EXERCISE DETAILS ▸ Copy the entries below word for word, beginning at the line that contains "Describe the element at coordinates (72, 480)" and ending after the line that contains "Describe the element at coordinates (698, 510)". Leave the pictures out of your copy.

STORED DATA ▸

● ● ●

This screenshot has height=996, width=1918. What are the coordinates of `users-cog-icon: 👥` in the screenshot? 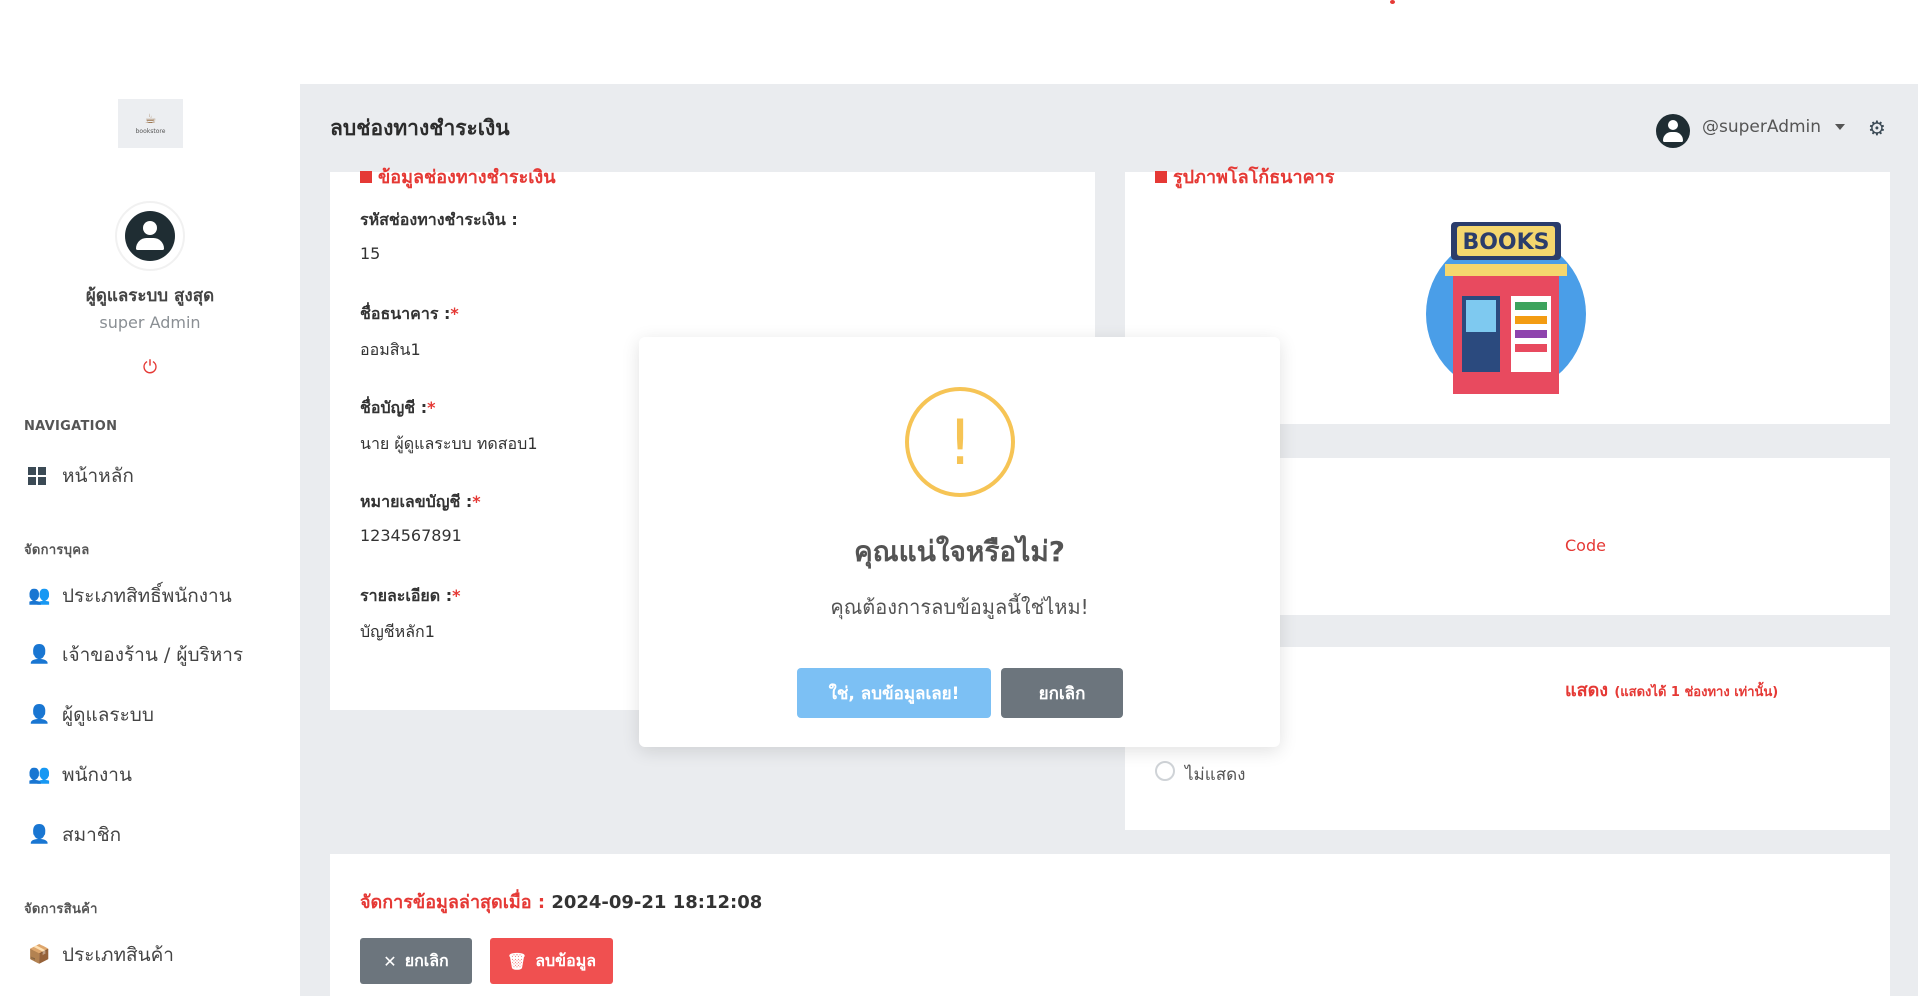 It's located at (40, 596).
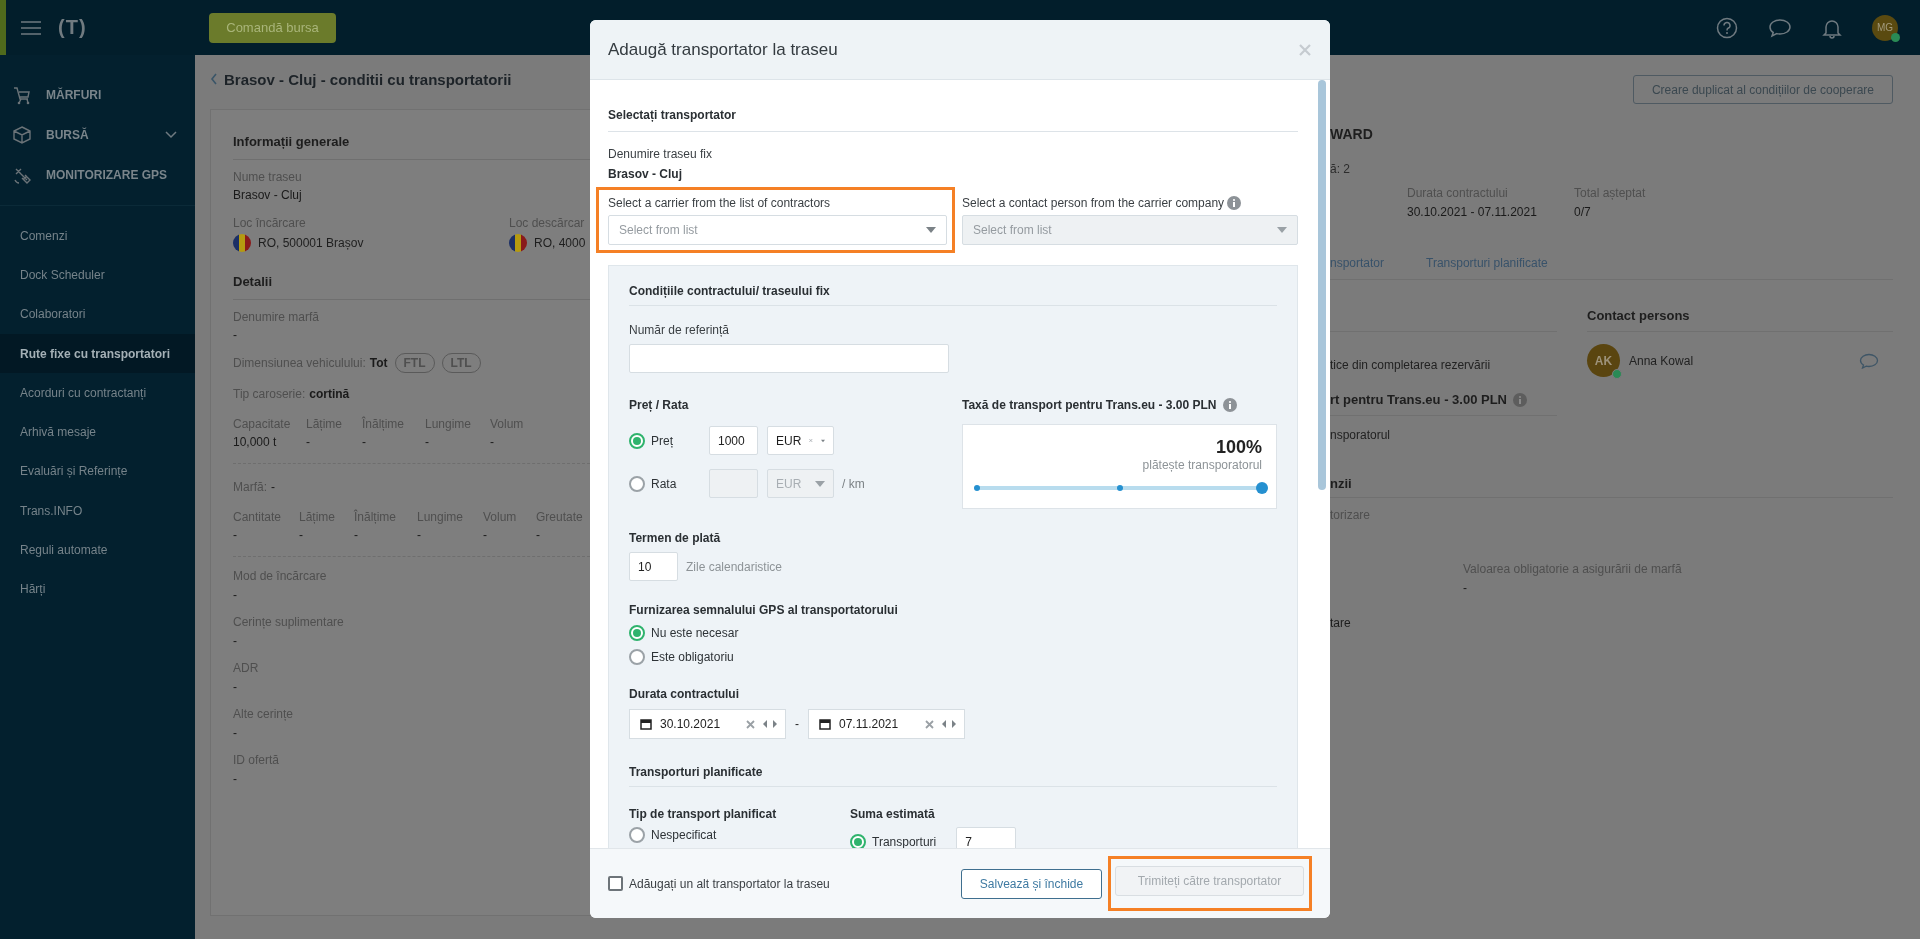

● ● ●

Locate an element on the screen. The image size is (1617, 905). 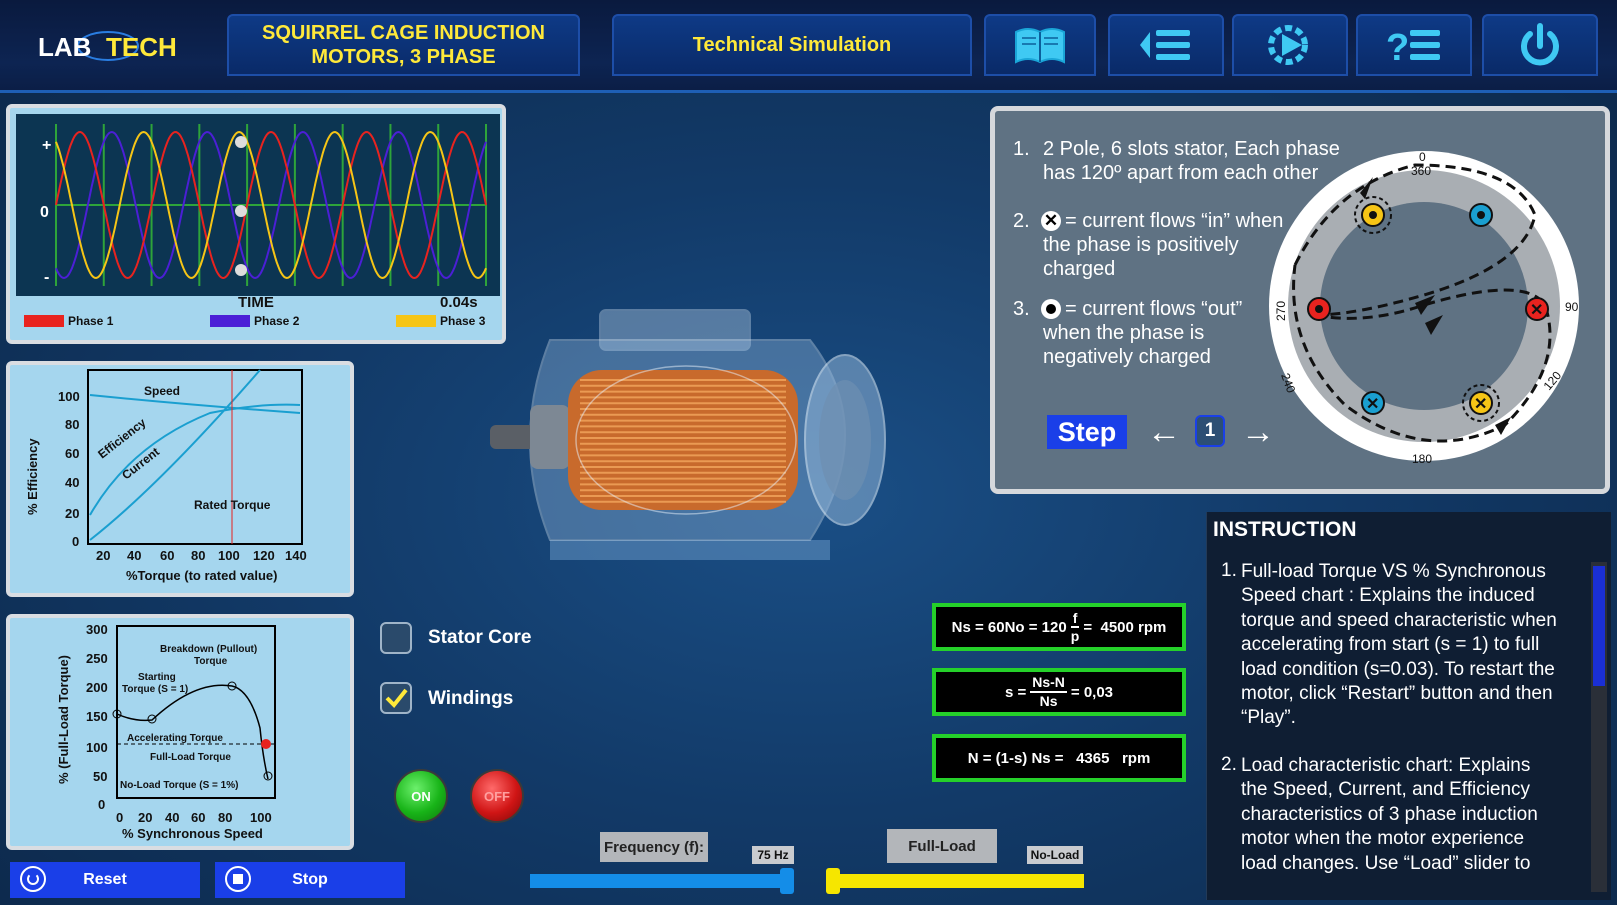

● ● ●

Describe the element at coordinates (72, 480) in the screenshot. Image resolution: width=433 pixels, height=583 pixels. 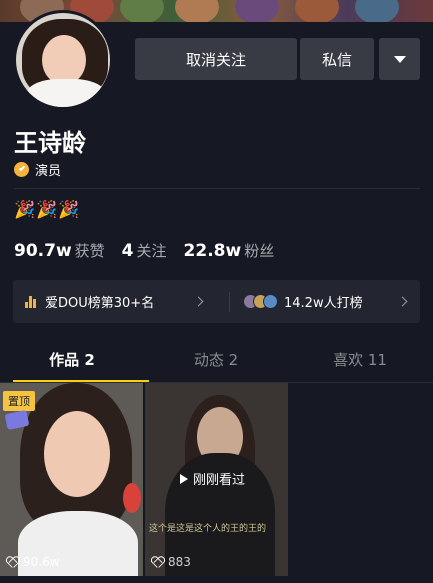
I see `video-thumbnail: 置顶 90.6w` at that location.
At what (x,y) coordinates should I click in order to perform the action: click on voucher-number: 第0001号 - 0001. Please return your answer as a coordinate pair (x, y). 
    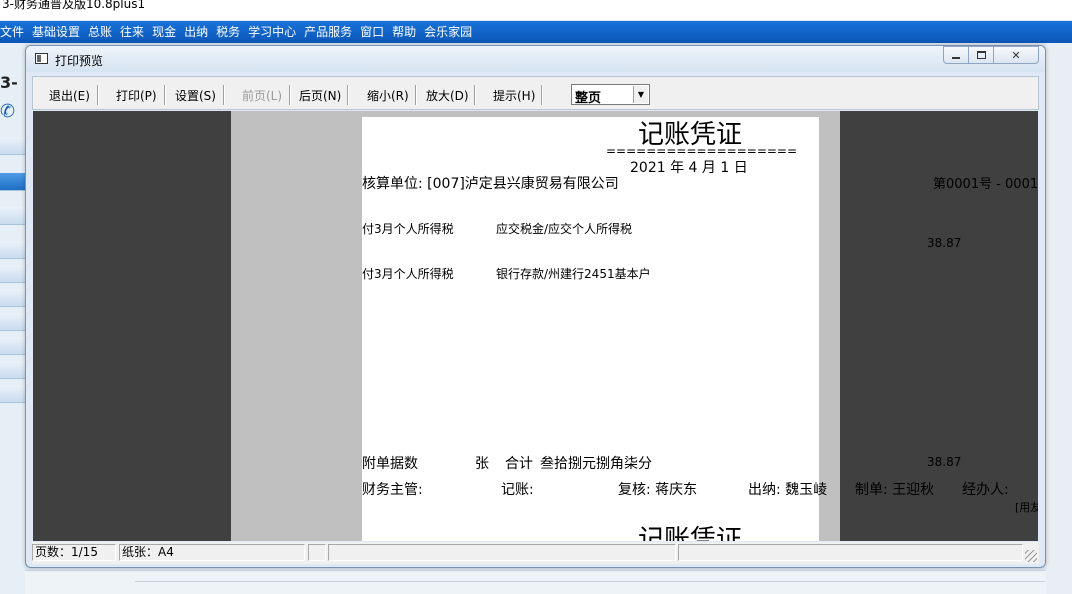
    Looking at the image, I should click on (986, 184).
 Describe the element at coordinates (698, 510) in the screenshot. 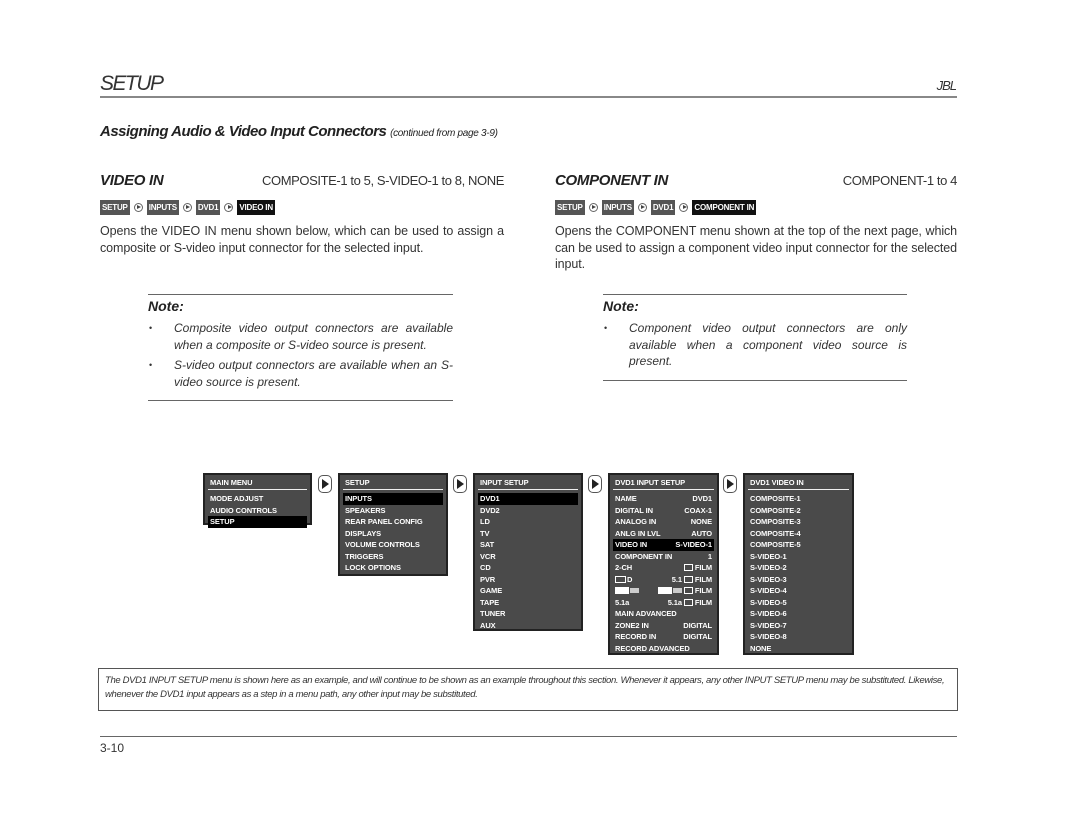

● ● ●

SOLUTION ▸
Describe the element at coordinates (72, 480) in the screenshot. Image resolution: width=433 pixels, height=583 pixels. 
I see `video-thumbnail: 置顶 90.6w` at that location.
At what (x,y) coordinates should I click in order to perform the action: click on voucher-number: 第0001号 - 0001. Please return your answer as a coordinate pair (x, y). 
    Looking at the image, I should click on (986, 184).
 Describe the element at coordinates (698, 510) in the screenshot. 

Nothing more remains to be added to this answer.